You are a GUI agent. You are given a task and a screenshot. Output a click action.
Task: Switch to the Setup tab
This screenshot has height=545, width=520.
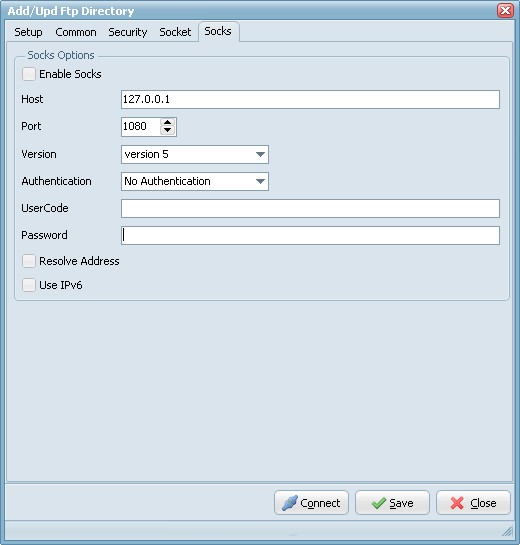click(x=28, y=32)
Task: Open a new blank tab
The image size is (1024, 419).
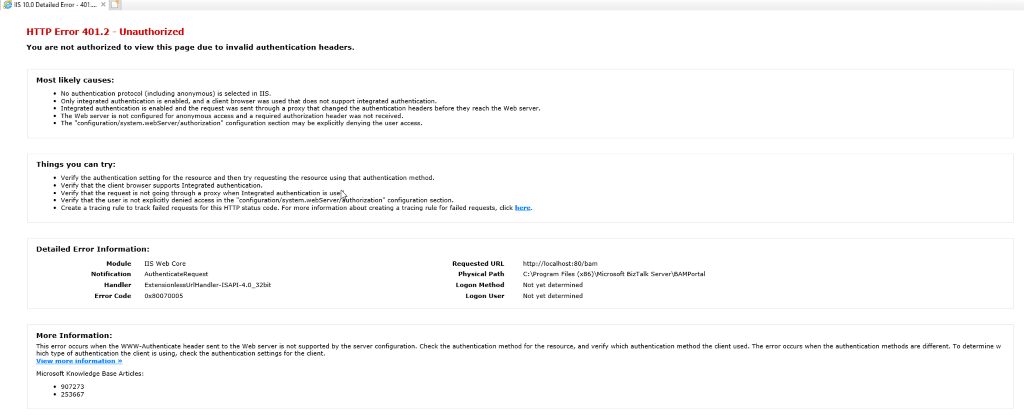Action: pos(115,5)
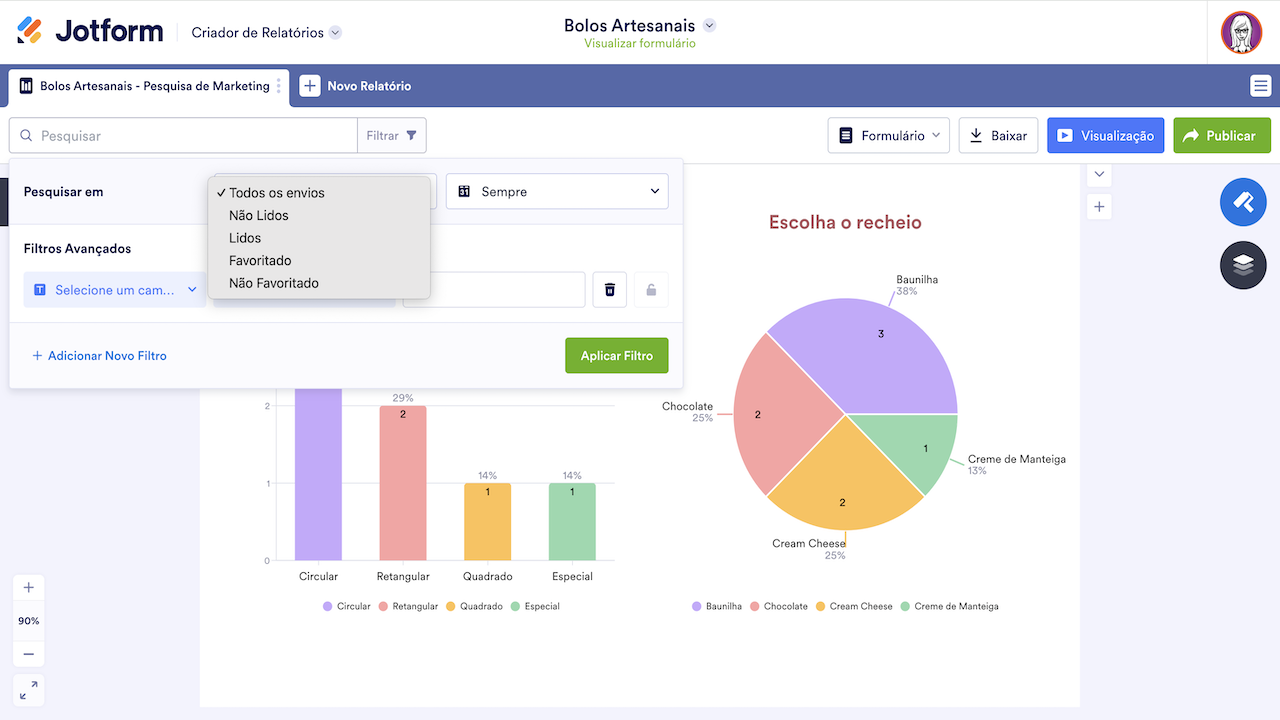The height and width of the screenshot is (720, 1280).
Task: Click the green Aplicar Filtro button
Action: [616, 355]
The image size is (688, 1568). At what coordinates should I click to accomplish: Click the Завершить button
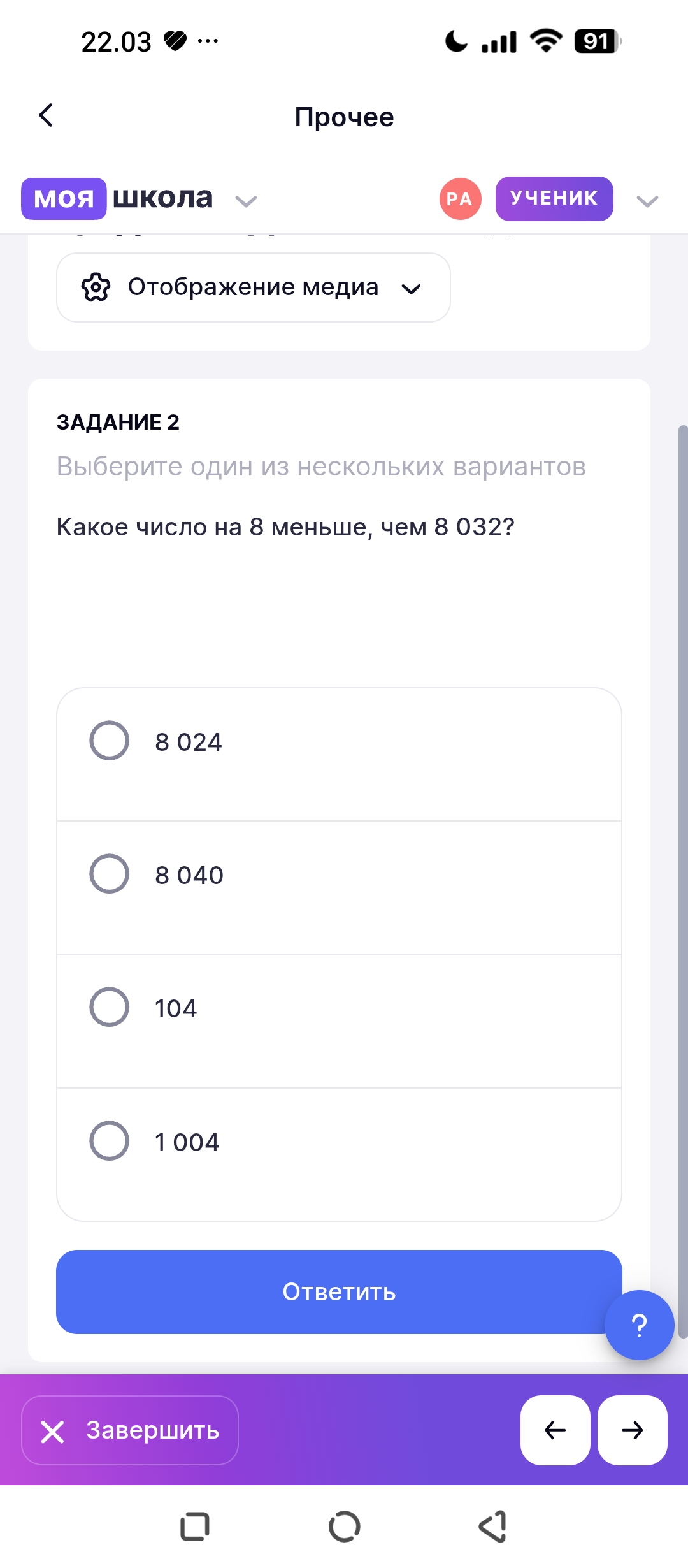(130, 1430)
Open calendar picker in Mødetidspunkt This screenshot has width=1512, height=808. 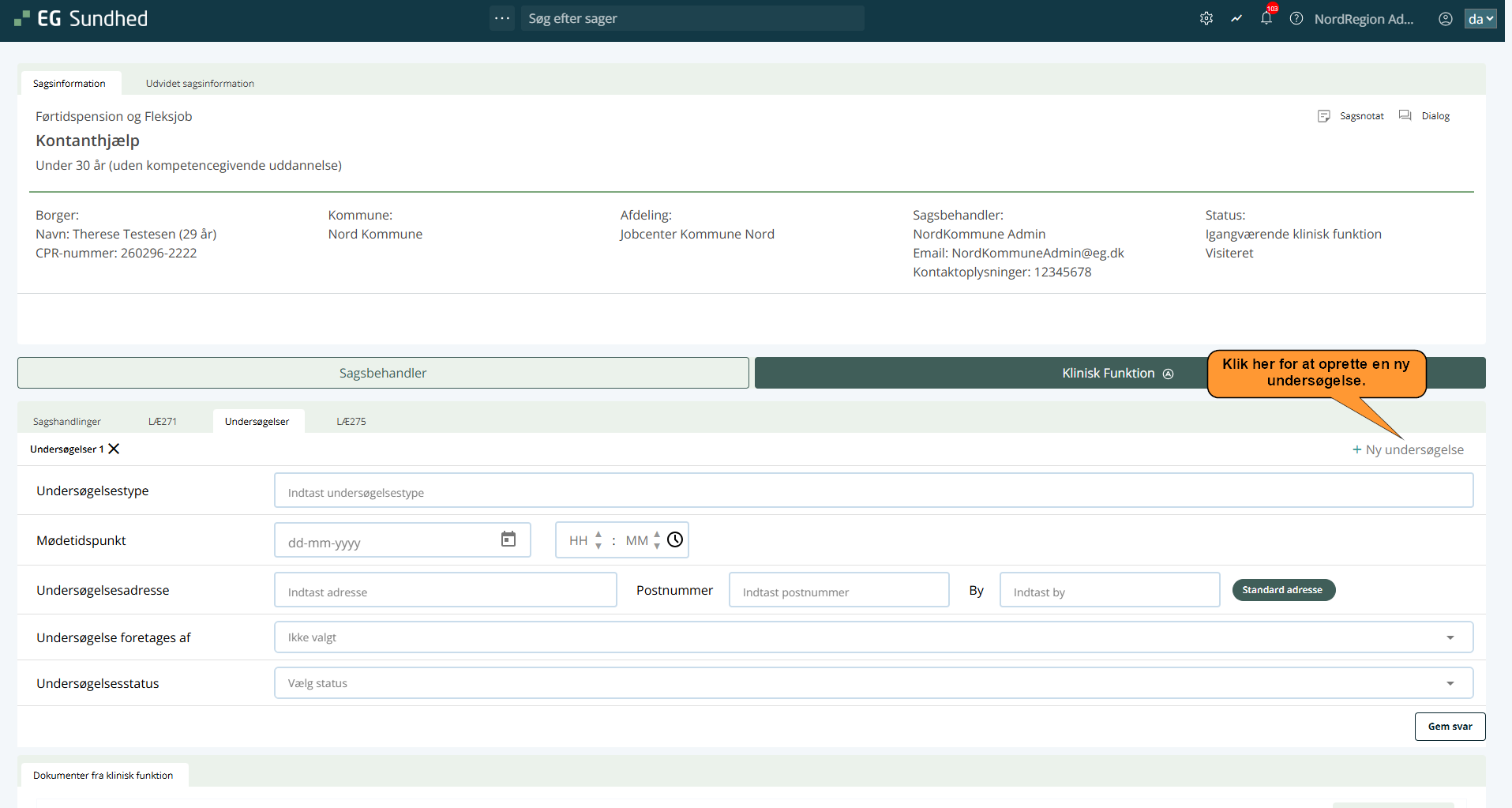click(x=508, y=539)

Work to complete >> Up to and including the line with "Task: Open a new blank tab", copy the data above from its first line. Skip pictures.

Exercise output >>
You are a GUI agent. You are given a task and a screenshot. Output a click action.
Task: Switch to the Setup tab
This screenshot has height=545, width=520.
click(x=28, y=32)
Task: Open a new blank tab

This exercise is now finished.